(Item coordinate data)
=======

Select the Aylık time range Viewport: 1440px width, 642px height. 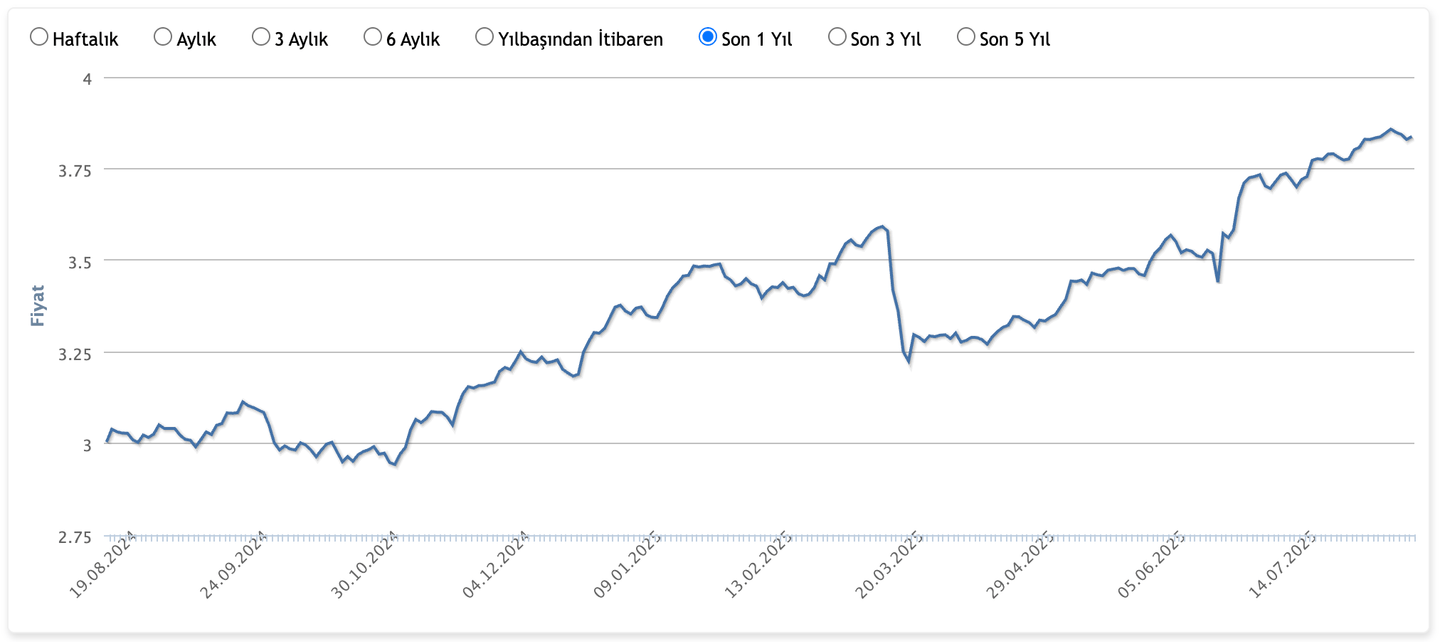(x=162, y=35)
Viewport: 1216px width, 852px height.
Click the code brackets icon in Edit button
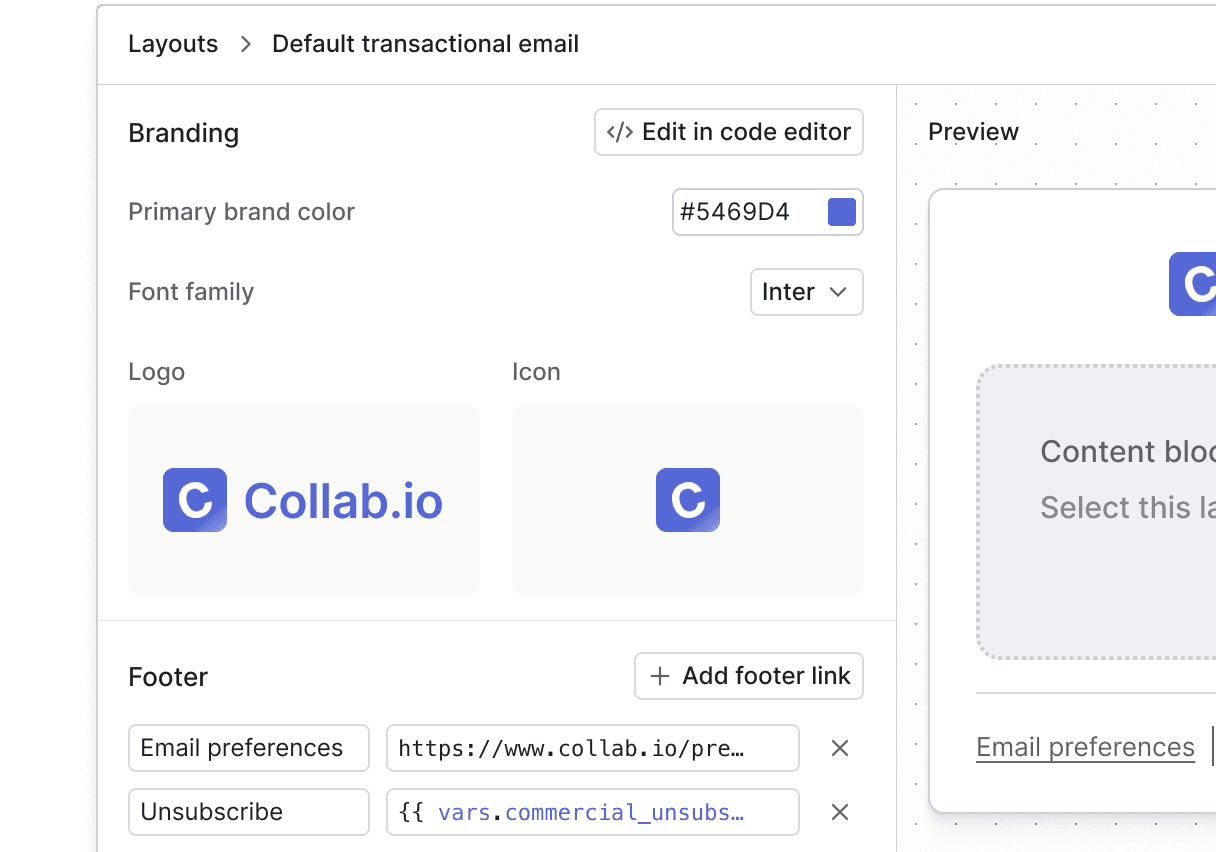620,132
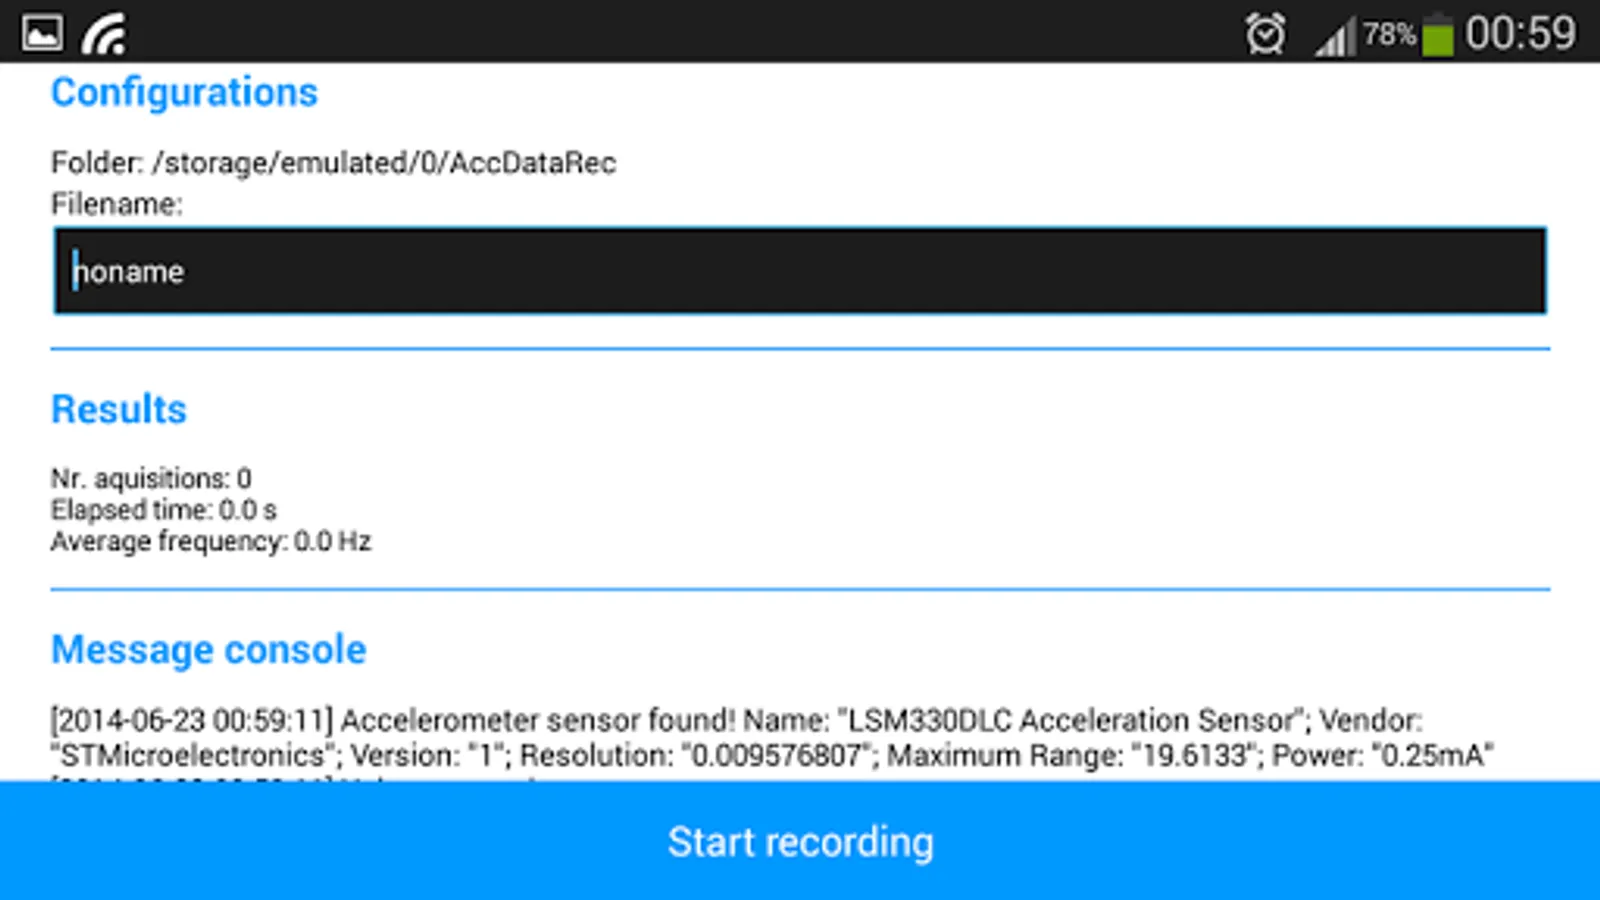Tap the 00:59 clock in status bar
Viewport: 1600px width, 900px height.
[x=1520, y=33]
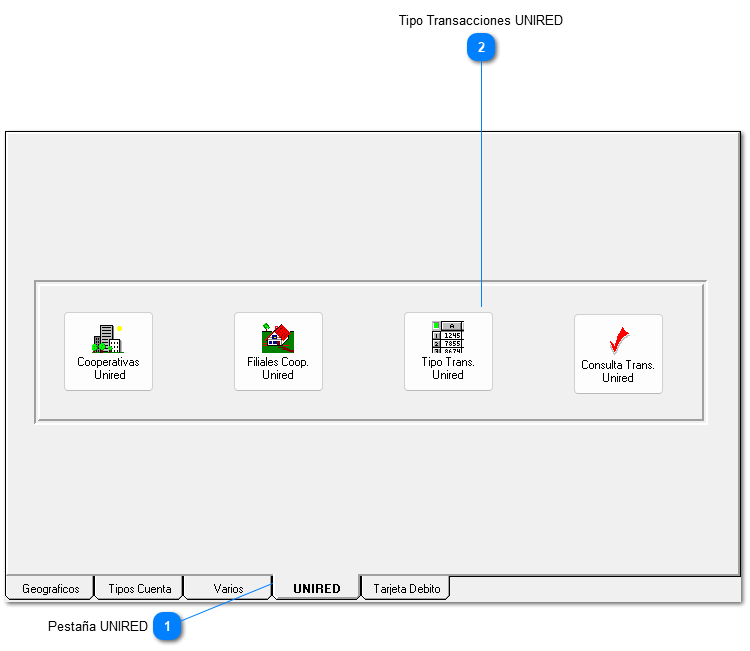Open Cooperativas Unired via its text label
The width and height of the screenshot is (750, 651).
click(x=109, y=369)
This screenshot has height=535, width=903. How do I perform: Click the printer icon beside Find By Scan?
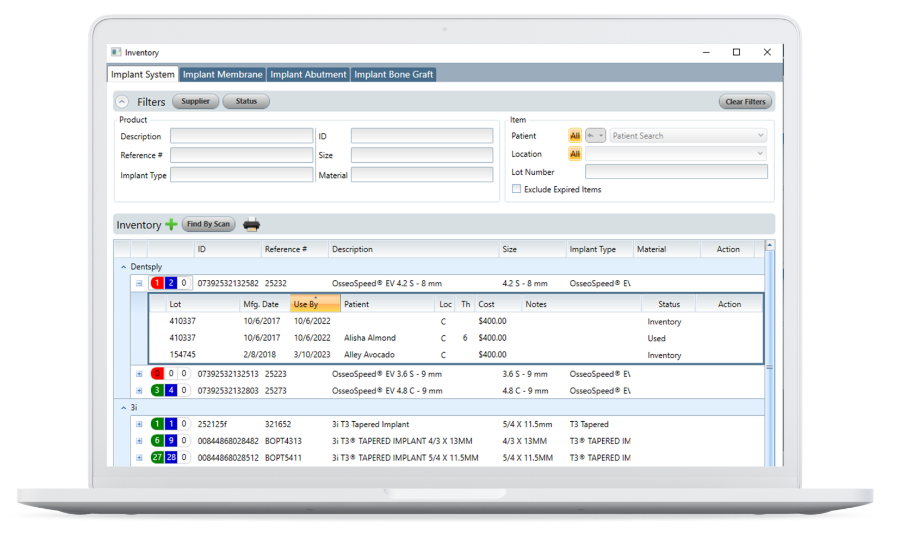tap(252, 225)
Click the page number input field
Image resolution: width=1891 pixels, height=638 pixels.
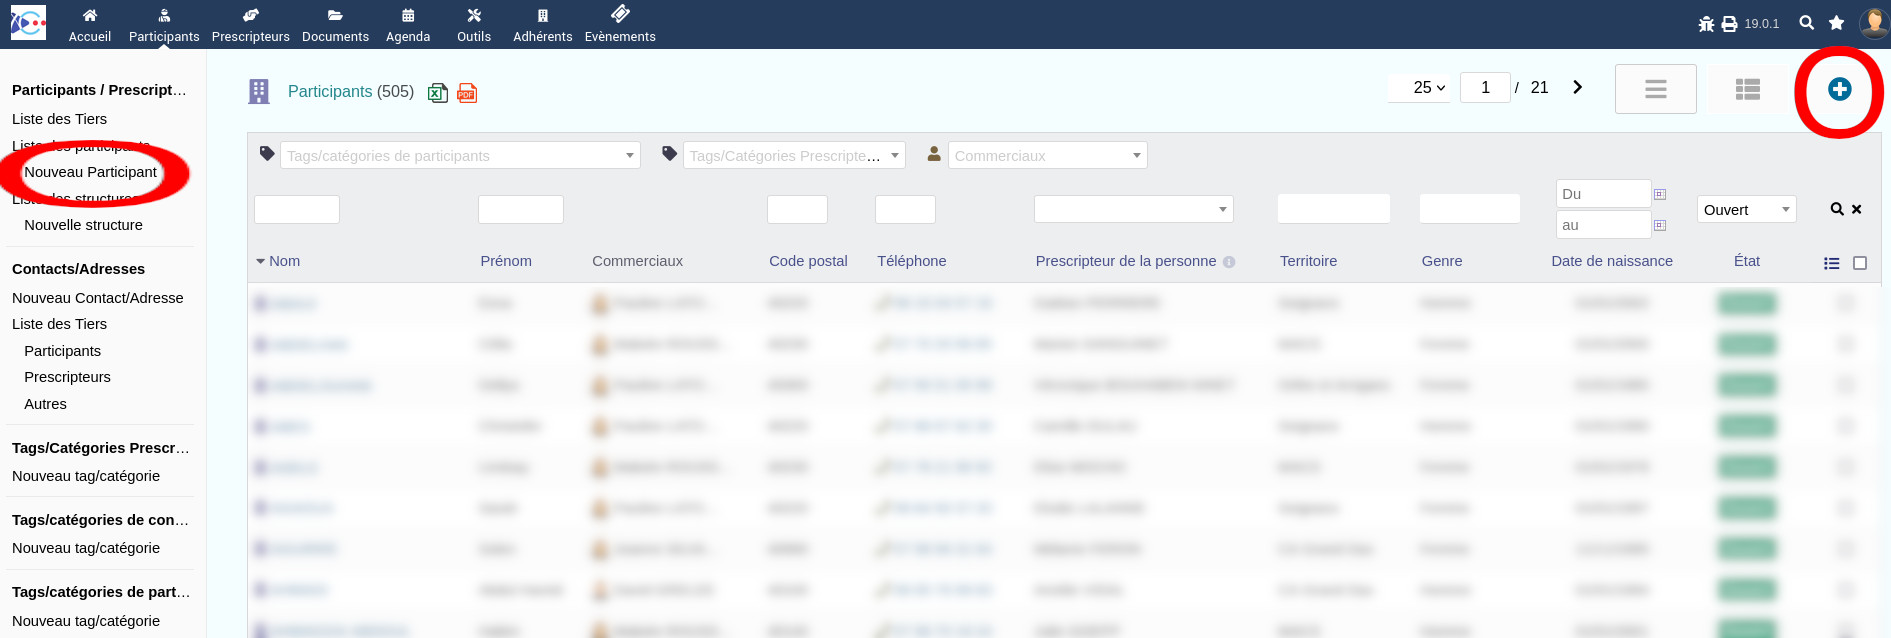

=======

_Short problem:_ Transcribe the items exactly as they appear, beginning at the line that contains "Viewport: 1216px width, 852px height." and continuing through the end of the items. Leave the pictures out of your answer.

_The result:_
Viewport: 1216px width, 852px height.
Click the code brackets icon in Edit button
620,132
Tap the 00:59 clock in status bar
Viewport: 1600px width, 900px height.
[x=1520, y=33]
Open Cooperativas Unired via its text label
The width and height of the screenshot is (750, 651).
click(x=109, y=369)
This screenshot has height=535, width=903. How do I perform: Click the printer icon beside Find By Scan?
tap(252, 225)
Click the page number input field
Image resolution: width=1891 pixels, height=638 pixels.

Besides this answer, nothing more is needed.